500 dirigenti di partito, fra parlamentari e rappresentanti del territorio, si sono ritrovati per confrontarsi sulle proposte concrete e definire le linee guida che caratterizzeranno l’azione dei prossimi mesi. Sicurezza e immigrazione, difesa, riforme, giustizia, affari esteri e italiani nel mondo, fisco ed economia, cultura e istruzione, comunicazione e nuovi media, ambiente, infrastrutture e trasporti, turismo e commercio, impresa e politica industriale, agricoltura, professioni e lavoro, sanità, politiche sociali e sport i temi che hanno animato i laboratori coordinati da deputati e senatori.

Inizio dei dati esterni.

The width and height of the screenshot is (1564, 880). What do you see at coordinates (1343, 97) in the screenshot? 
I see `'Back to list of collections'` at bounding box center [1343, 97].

I risultati del lavoro di oggi saranno la base sulle quali Fratelli d’Italia impronterà la propria azione nei prossimi mesi. Le proposte discusse oggi saranno sviluppate ed integrate nelle prossime settimane, a partire dal lavoro che i parlamentari saranno impegnati a produrre nelle rispettive commissioni di Camera e Senato.